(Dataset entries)

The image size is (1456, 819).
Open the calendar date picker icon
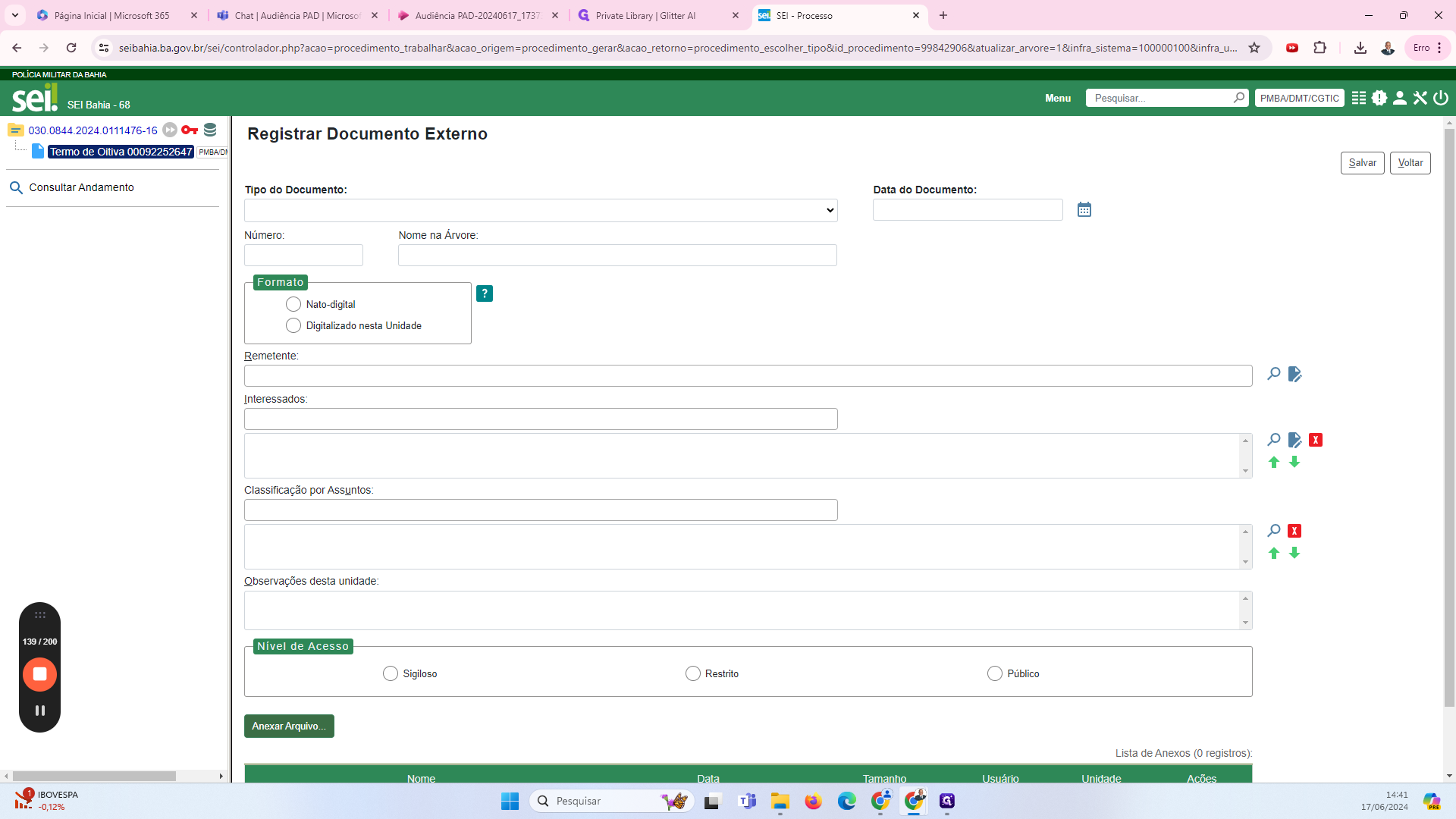point(1084,210)
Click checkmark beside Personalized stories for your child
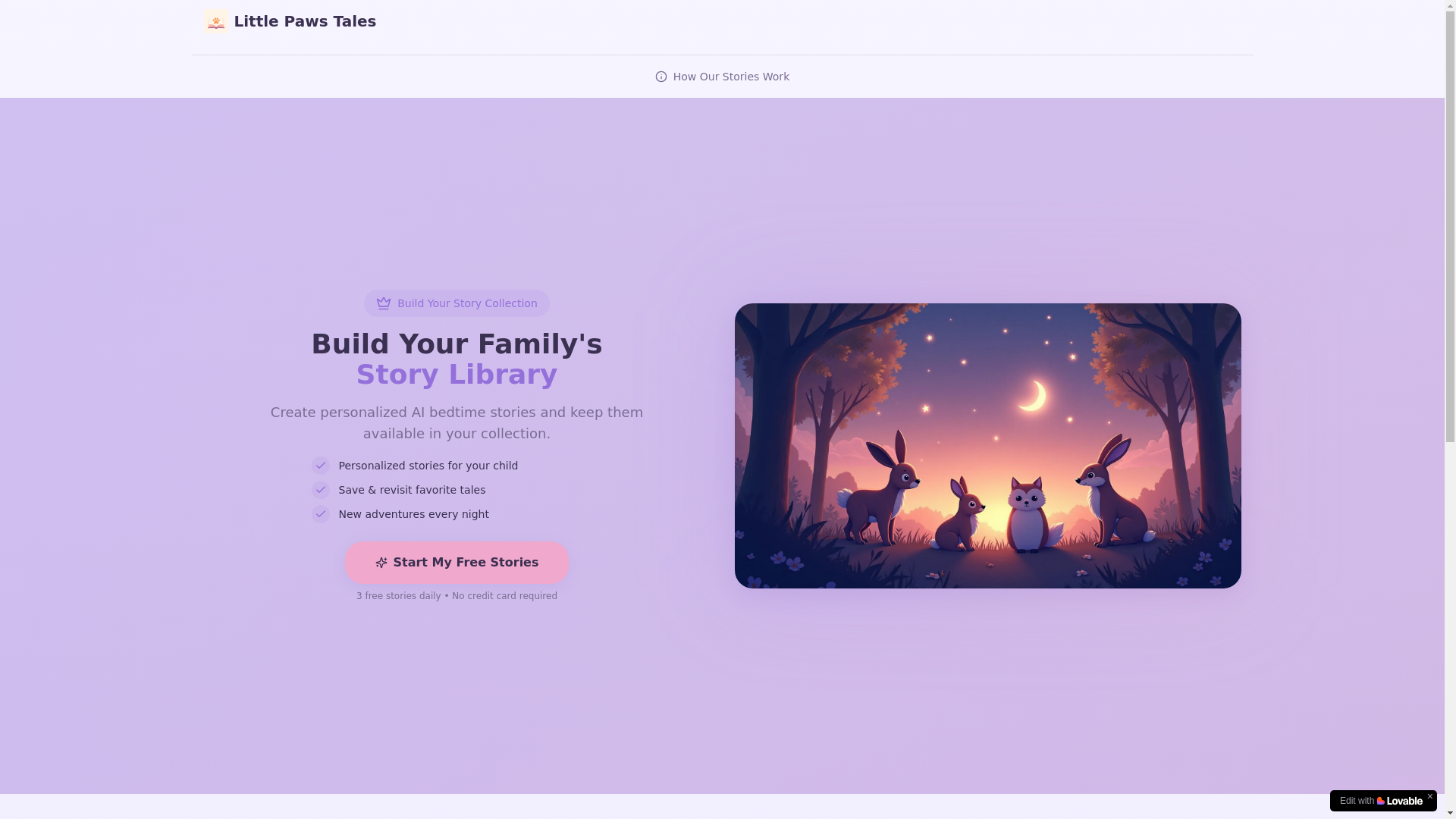This screenshot has width=1456, height=819. (x=321, y=466)
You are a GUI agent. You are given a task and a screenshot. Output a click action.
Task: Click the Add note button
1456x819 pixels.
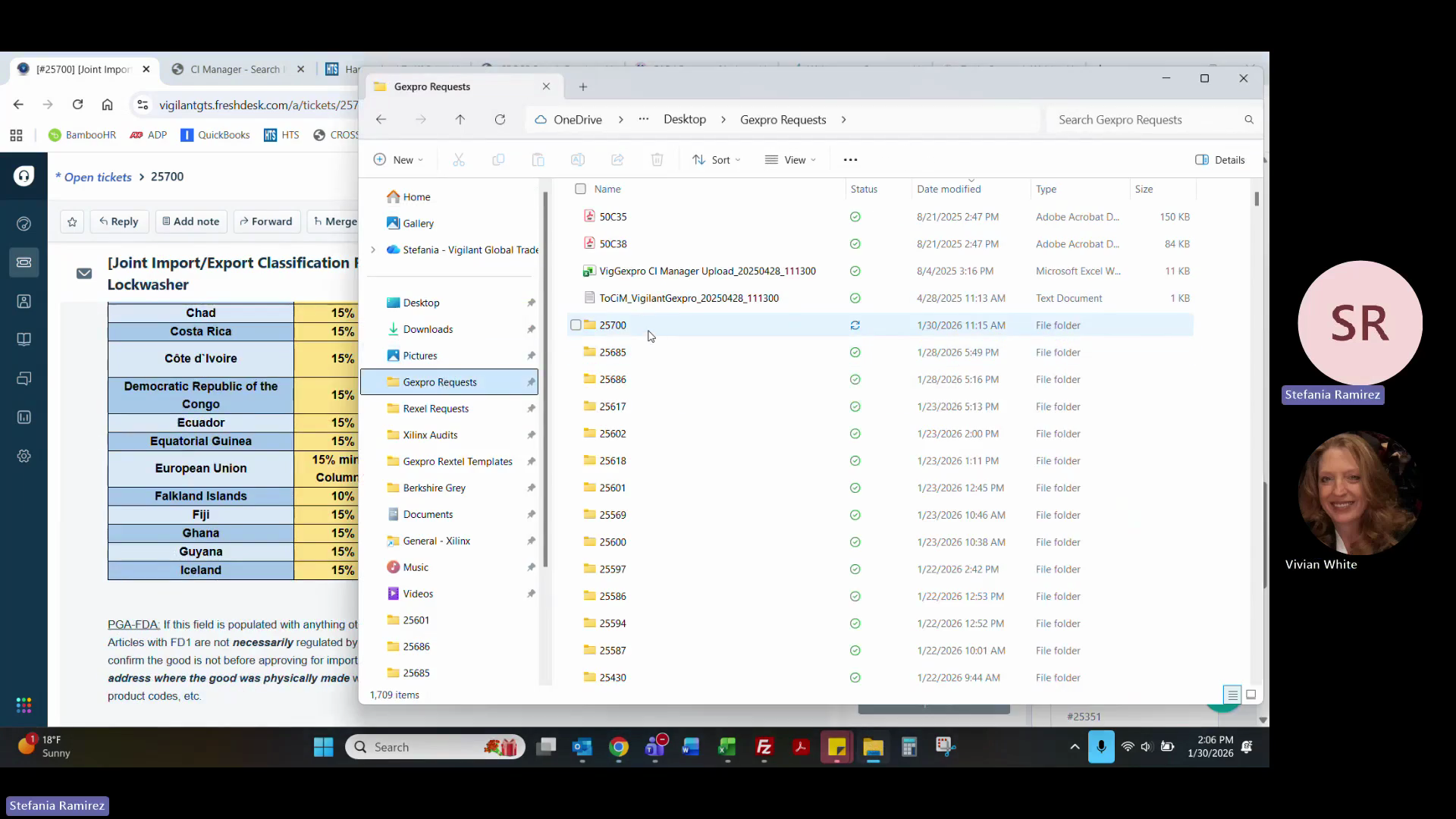(191, 221)
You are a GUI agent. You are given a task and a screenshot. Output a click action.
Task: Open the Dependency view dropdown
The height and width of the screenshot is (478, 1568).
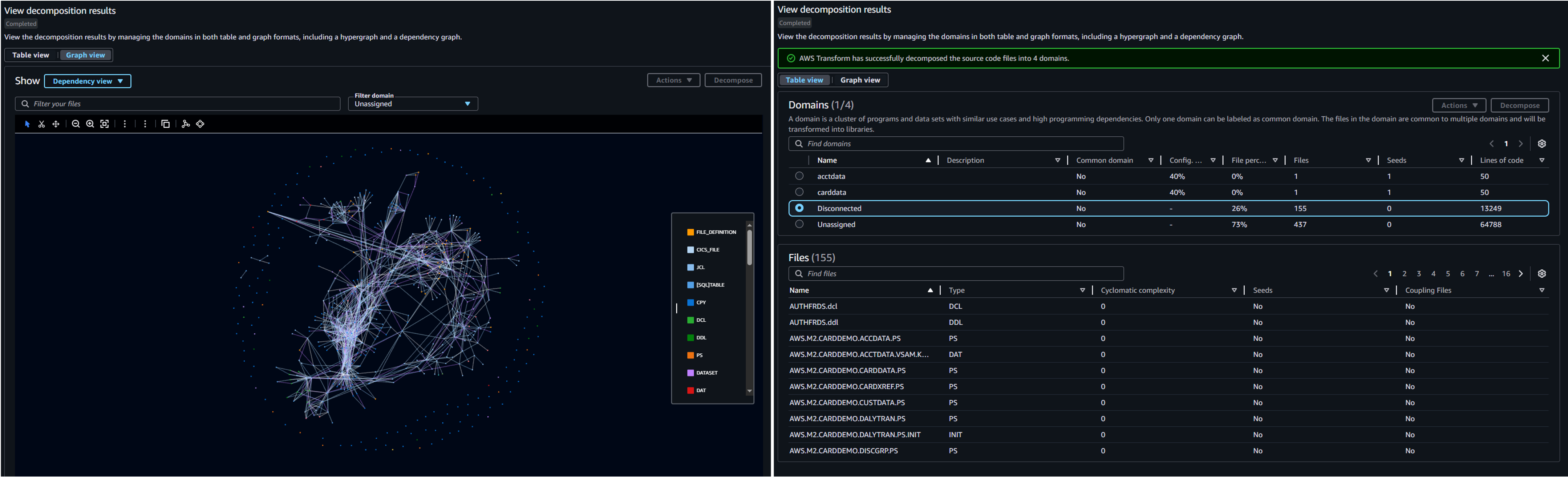pos(87,80)
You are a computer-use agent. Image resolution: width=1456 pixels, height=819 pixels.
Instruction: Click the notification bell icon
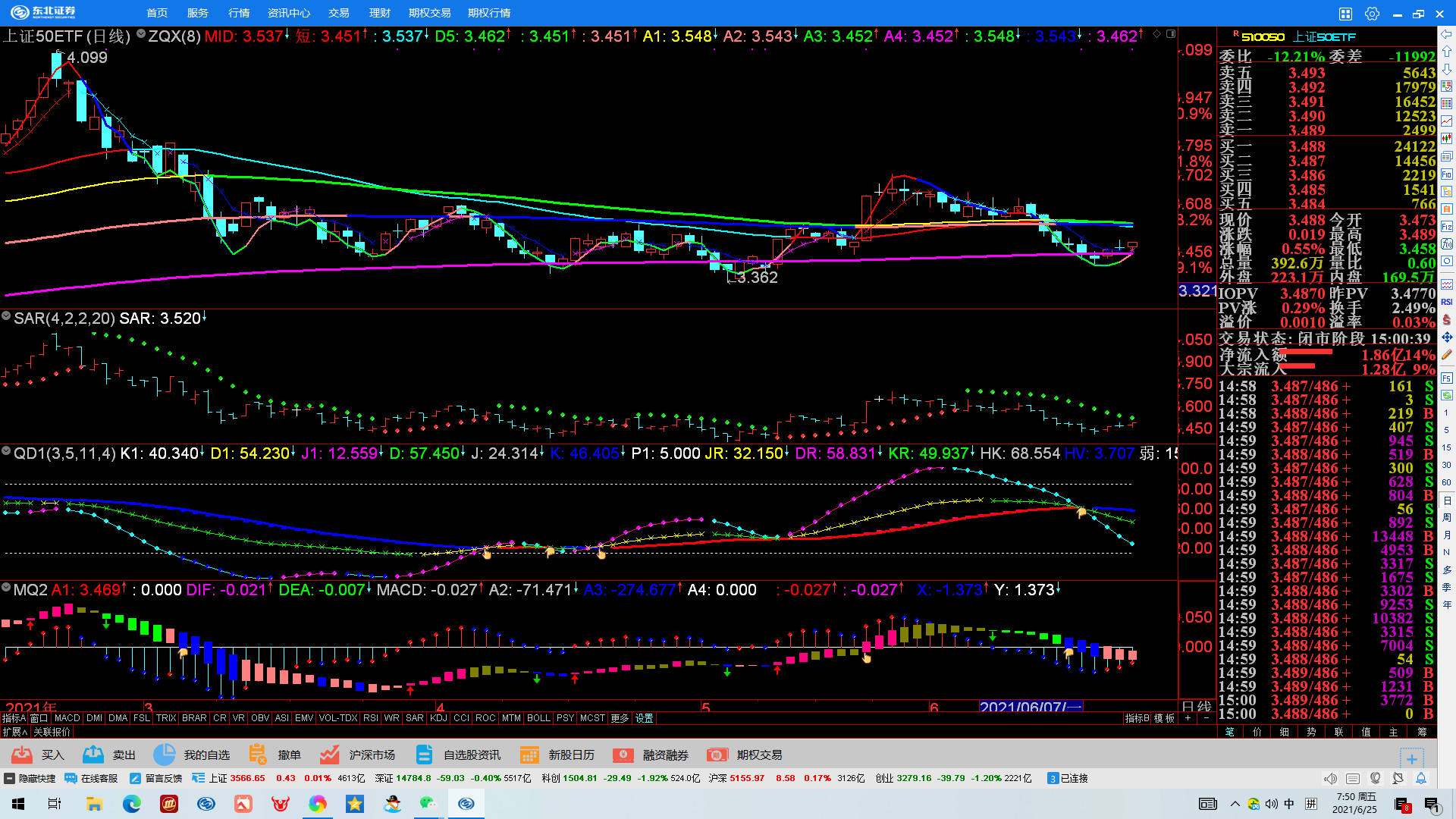(x=1421, y=779)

INSTRUCTIONS TO FOLLOW => Every entry above should come back exactly as written, except for its pictures.

YOUR RESPONSE =>
The image size is (1456, 819).
Open the calendar date picker icon
point(1084,210)
Click checkmark beside Personalized stories for your child
This screenshot has width=1456, height=819. (x=321, y=466)
You are a GUI agent. You are given a task and a screenshot. Output a click action.
Task: Click the Add note button
1456x819 pixels.
(191, 221)
You are a GUI agent. You are given a task and a screenshot. Output a click action.
Task: Open the Dependency view dropdown
The height and width of the screenshot is (478, 1568).
pos(87,80)
You are a computer-use agent. Image resolution: width=1456 pixels, height=819 pixels.
Instruction: Click the notification bell icon
(x=1421, y=779)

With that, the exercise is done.